**Record excerpts**
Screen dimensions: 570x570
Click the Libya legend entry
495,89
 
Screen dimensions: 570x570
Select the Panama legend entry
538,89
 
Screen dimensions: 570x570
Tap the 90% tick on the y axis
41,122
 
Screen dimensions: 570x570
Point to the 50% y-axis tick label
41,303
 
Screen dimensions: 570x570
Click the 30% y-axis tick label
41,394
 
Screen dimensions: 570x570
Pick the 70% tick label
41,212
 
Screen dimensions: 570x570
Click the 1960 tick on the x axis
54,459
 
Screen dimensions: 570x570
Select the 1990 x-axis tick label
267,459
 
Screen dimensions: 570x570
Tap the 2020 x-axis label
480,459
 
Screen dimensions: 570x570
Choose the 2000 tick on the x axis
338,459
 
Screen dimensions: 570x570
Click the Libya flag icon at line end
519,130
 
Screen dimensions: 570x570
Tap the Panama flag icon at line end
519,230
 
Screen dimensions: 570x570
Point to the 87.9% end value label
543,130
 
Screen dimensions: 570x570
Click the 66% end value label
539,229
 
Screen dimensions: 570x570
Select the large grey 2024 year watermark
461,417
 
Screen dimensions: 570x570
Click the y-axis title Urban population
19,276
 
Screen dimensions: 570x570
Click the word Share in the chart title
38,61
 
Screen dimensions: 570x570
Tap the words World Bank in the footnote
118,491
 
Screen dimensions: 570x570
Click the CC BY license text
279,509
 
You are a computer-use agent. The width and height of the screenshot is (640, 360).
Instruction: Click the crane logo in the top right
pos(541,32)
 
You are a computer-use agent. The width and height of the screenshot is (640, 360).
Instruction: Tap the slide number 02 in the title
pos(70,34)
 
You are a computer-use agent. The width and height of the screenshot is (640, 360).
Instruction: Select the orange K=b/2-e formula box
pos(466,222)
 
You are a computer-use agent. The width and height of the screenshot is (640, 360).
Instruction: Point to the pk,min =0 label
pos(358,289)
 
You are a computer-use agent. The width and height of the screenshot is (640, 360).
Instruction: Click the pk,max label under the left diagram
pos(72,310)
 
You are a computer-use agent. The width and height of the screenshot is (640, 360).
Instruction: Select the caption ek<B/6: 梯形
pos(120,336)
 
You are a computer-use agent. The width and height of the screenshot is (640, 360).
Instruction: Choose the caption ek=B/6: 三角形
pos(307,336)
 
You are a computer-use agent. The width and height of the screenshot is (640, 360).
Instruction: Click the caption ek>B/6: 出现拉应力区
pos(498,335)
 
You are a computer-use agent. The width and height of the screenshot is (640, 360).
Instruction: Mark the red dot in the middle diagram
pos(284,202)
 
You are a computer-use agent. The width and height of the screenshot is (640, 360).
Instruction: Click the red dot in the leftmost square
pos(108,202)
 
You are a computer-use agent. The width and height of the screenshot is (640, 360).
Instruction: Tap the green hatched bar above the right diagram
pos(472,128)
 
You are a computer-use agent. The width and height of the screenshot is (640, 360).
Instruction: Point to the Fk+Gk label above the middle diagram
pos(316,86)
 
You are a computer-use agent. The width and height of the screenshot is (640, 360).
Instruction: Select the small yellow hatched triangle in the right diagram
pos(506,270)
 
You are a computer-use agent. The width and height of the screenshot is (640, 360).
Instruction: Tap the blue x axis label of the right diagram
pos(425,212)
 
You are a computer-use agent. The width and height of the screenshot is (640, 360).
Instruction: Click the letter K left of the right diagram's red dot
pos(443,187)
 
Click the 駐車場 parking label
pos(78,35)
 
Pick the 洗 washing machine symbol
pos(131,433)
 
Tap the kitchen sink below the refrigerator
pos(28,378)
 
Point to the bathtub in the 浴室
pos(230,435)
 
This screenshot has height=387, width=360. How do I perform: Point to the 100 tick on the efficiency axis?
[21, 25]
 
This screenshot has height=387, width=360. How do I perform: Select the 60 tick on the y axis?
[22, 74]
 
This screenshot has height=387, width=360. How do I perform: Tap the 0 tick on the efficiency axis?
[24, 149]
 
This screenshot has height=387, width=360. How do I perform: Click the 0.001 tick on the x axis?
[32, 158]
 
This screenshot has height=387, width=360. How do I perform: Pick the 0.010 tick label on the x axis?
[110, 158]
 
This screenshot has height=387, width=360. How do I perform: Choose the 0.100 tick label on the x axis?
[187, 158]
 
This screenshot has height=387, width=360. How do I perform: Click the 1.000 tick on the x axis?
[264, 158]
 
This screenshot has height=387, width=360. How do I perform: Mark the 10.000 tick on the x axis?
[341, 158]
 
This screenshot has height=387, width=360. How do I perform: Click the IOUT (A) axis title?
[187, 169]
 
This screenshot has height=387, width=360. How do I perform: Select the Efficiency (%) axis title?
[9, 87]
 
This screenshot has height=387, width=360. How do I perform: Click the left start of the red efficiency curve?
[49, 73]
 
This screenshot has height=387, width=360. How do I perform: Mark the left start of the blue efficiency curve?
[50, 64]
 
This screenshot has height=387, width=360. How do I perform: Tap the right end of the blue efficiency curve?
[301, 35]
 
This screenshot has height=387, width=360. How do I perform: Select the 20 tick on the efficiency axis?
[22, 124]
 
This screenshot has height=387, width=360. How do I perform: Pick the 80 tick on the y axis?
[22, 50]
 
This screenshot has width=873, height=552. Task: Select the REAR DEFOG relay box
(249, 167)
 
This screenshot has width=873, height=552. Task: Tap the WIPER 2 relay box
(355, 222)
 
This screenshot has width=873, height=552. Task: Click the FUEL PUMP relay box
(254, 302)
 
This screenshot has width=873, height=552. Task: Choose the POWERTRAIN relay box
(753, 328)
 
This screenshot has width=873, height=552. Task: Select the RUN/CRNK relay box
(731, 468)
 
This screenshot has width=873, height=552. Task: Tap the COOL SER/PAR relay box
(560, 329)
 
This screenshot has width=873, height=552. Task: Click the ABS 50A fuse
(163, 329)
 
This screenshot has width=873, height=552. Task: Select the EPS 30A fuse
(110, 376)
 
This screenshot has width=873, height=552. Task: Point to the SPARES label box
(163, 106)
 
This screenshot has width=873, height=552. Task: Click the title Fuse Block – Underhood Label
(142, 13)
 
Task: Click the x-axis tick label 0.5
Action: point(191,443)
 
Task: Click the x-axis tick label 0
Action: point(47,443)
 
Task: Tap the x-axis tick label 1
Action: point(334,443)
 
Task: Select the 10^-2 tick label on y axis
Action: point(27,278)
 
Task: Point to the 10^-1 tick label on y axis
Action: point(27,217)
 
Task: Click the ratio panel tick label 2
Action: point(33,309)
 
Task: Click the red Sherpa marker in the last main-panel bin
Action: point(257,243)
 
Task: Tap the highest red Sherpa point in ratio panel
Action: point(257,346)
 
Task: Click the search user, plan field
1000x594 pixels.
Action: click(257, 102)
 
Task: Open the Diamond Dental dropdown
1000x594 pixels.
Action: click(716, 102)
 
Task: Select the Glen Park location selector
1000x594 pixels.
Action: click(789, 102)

**Set problem**
Put every line of the material above into a numbered list, leaving out the blank lines.

**Expected output**
1. Screen dimensions: 570x570
2. Click the Libya legend entry
3. 495,89
4. Screen dimensions: 570x570
5. Select the Panama legend entry
6. 538,89
7. Screen dimensions: 570x570
8. Tap the 90% tick on the y axis
9. 41,122
10. Screen dimensions: 570x570
11. Point to the 50% y-axis tick label
12. 41,303
13. Screen dimensions: 570x570
14. Click the 30% y-axis tick label
15. 41,394
16. Screen dimensions: 570x570
17. Pick the 70% tick label
18. 41,212
19. Screen dimensions: 570x570
20. Click the 1960 tick on the x axis
21. 54,459
22. Screen dimensions: 570x570
23. Select the 1990 x-axis tick label
24. 267,459
25. Screen dimensions: 570x570
26. Tap the 2020 x-axis label
27. 480,459
28. Screen dimensions: 570x570
29. Choose the 2000 tick on the x axis
30. 338,459
31. Screen dimensions: 570x570
32. Click the Libya flag icon at line end
33. 519,130
34. Screen dimensions: 570x570
35. Tap the Panama flag icon at line end
36. 519,230
37. Screen dimensions: 570x570
38. Point to the 87.9% end value label
39. 543,130
40. Screen dimensions: 570x570
41. Click the 66% end value label
42. 539,229
43. Screen dimensions: 570x570
44. Select the large grey 2024 year watermark
45. 461,417
46. Screen dimensions: 570x570
47. Click the y-axis title Urban population
48. 19,276
49. Screen dimensions: 570x570
50. Click the word Share in the chart title
51. 38,61
52. Screen dimensions: 570x570
53. Tap the words World Bank in the footnote
54. 118,491
55. Screen dimensions: 570x570
56. Click the CC BY license text
57. 279,509
58. You are a computer-use agent. The width and height of the screenshot is (640, 360).
59. Instruction: Click the crane logo in the top right
60. pos(541,32)
61. You are a computer-use agent. The width and height of the screenshot is (640, 360).
62. Instruction: Tap the slide number 02 in the title
63. pos(70,34)
64. You are a computer-use agent. The width and height of the screenshot is (640, 360).
65. Instruction: Select the orange K=b/2-e formula box
66. pos(466,222)
67. You are a computer-use agent. The width and height of the screenshot is (640, 360).
68. Instruction: Point to the pk,min =0 label
69. pos(358,289)
70. You are a computer-use agent. The width and height of the screenshot is (640, 360).
71. Instruction: Click the pk,max label under the left diagram
72. pos(72,310)
73. You are a computer-use agent. The width and height of the screenshot is (640, 360).
74. Instruction: Select the caption ek<B/6: 梯形
75. pos(120,336)
76. You are a computer-use agent. The width and height of the screenshot is (640, 360).
77. Instruction: Choose the caption ek=B/6: 三角形
78. pos(307,336)
79. You are a computer-use agent. The width and height of the screenshot is (640, 360).
80. Instruction: Click the caption ek>B/6: 出现拉应力区
81. pos(498,335)
82. You are a computer-use agent. The width and height of the screenshot is (640, 360).
83. Instruction: Mark the red dot in the middle diagram
84. pos(284,202)
85. You are a computer-use agent. The width and height of the screenshot is (640, 360).
86. Instruction: Click the red dot in the leftmost square
87. pos(108,202)
88. You are a computer-use agent. The width and height of the screenshot is (640, 360).
89. Instruction: Tap the green hatched bar above the right diagram
90. pos(472,128)
91. You are a computer-use agent. The width and height of the screenshot is (640, 360).
92. Instruction: Point to the Fk+Gk label above the middle diagram
93. pos(316,86)
94. You are a computer-use agent. The width and height of the screenshot is (640, 360).
95. Instruction: Select the small yellow hatched triangle in the right diagram
96. pos(506,270)
97. You are a computer-use agent. The width and height of the screenshot is (640, 360).
98. Instruction: Tap the blue x axis label of the right diagram
99. pos(425,212)
100. You are a computer-use agent. The width and height of the screenshot is (640, 360).
101. Instruction: Click the letter K left of the right diagram's red dot
102. pos(443,187)
103. Click the 駐車場 parking label
104. pos(78,35)
105. Pick the 洗 washing machine symbol
106. pos(131,433)
107. Tap the kitchen sink below the refrigerator
108. pos(28,378)
109. Point to the bathtub in the 浴室
110. pos(230,435)
111. This screenshot has height=387, width=360. How do I perform: Point to the 100 tick on the efficiency axis?
112. [21, 25]
113. This screenshot has height=387, width=360. How do I perform: Select the 60 tick on the y axis?
114. [22, 74]
115. This screenshot has height=387, width=360. How do I perform: Tap the 0 tick on the efficiency axis?
116. [24, 149]
117. This screenshot has height=387, width=360. How do I perform: Click the 0.001 tick on the x axis?
118. [32, 158]
119. This screenshot has height=387, width=360. How do I perform: Pick the 0.010 tick label on the x axis?
120. [110, 158]
121. This screenshot has height=387, width=360. How do I perform: Choose the 0.100 tick label on the x axis?
122. [187, 158]
123. This screenshot has height=387, width=360. How do I perform: Click the 1.000 tick on the x axis?
124. [264, 158]
125. This screenshot has height=387, width=360. How do I perform: Mark the 10.000 tick on the x axis?
126. [341, 158]
127. This screenshot has height=387, width=360. How do I perform: Click the IOUT (A) axis title?
128. [187, 169]
129. This screenshot has height=387, width=360. How do I perform: Select the Efficiency (%) axis title?
130. [9, 87]
131. This screenshot has height=387, width=360. How do I perform: Click the left start of the red efficiency curve?
132. [49, 73]
133. This screenshot has height=387, width=360. How do I perform: Mark the left start of the blue efficiency curve?
134. [50, 64]
135. This screenshot has height=387, width=360. How do I perform: Tap the right end of the blue efficiency curve?
136. [301, 35]
137. This screenshot has height=387, width=360. How do I perform: Select the 20 tick on the efficiency axis?
138. [22, 124]
139. This screenshot has height=387, width=360. How do I perform: Pick the 80 tick on the y axis?
140. [22, 50]
141. This screenshot has width=873, height=552. Task: Select the REAR DEFOG relay box
142. (249, 167)
143. This screenshot has width=873, height=552. Task: Tap the WIPER 2 relay box
144. (355, 222)
145. This screenshot has width=873, height=552. Task: Click the FUEL PUMP relay box
146. (254, 302)
147. This screenshot has width=873, height=552. Task: Choose the POWERTRAIN relay box
148. (753, 328)
149. This screenshot has width=873, height=552. Task: Select the RUN/CRNK relay box
150. (731, 468)
151. This screenshot has width=873, height=552. Task: Tap the COOL SER/PAR relay box
152. (560, 329)
153. This screenshot has width=873, height=552. Task: Click the ABS 50A fuse
154. (163, 329)
155. This screenshot has width=873, height=552. Task: Select the EPS 30A fuse
156. (110, 376)
157. This screenshot has width=873, height=552. Task: Point to the SPARES label box
158. (163, 106)
159. This screenshot has width=873, height=552. Task: Click the title Fuse Block – Underhood Label
160. (142, 13)
161. Task: Click the x-axis tick label 0.5
162. Action: point(191,443)
163. Task: Click the x-axis tick label 0
164. Action: point(47,443)
165. Task: Tap the x-axis tick label 1
166. Action: point(334,443)
167. Task: Select the 10^-2 tick label on y axis
168. Action: point(27,278)
169. Task: Point to the 10^-1 tick label on y axis
170. Action: point(27,217)
171. Task: Click the ratio panel tick label 2
172. Action: point(33,309)
173. Task: Click the red Sherpa marker in the last main-panel bin
174. Action: point(257,243)
175. Task: Tap the highest red Sherpa point in ratio panel
176. Action: point(257,346)
177. Task: Click the search user, plan field
178. 1000x594 pixels.
179. Action: click(257, 102)
180. Task: Open the Diamond Dental dropdown
181. 1000x594 pixels.
182. Action: click(716, 102)
183. Task: Select the Glen Park location selector
184. 1000x594 pixels.
185. Action: click(789, 102)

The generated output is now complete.